-------- STORED RECORDS --------

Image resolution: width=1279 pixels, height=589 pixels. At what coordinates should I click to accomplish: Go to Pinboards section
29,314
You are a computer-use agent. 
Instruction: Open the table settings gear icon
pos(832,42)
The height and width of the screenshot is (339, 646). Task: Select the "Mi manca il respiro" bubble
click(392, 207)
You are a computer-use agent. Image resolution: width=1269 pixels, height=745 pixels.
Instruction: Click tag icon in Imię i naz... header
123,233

--------
-------- STORED RECORDS --------

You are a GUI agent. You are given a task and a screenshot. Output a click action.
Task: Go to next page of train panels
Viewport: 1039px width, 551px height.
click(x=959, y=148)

--------
-------- STORED RECORDS --------

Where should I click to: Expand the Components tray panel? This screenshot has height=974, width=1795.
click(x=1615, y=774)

--------

▶ _EXERCISE DIRECTIONS_
Switch "panels" to "cars" in the records from the line with "You are a GUI" to the line with "click(x=959, y=148)", and return only those lines with nothing else changed.

▶ _SOLUTION_
You are a GUI agent. You are given a task and a screenshot. Output a click action.
Task: Go to next page of train cars
Viewport: 1039px width, 551px height.
click(x=959, y=148)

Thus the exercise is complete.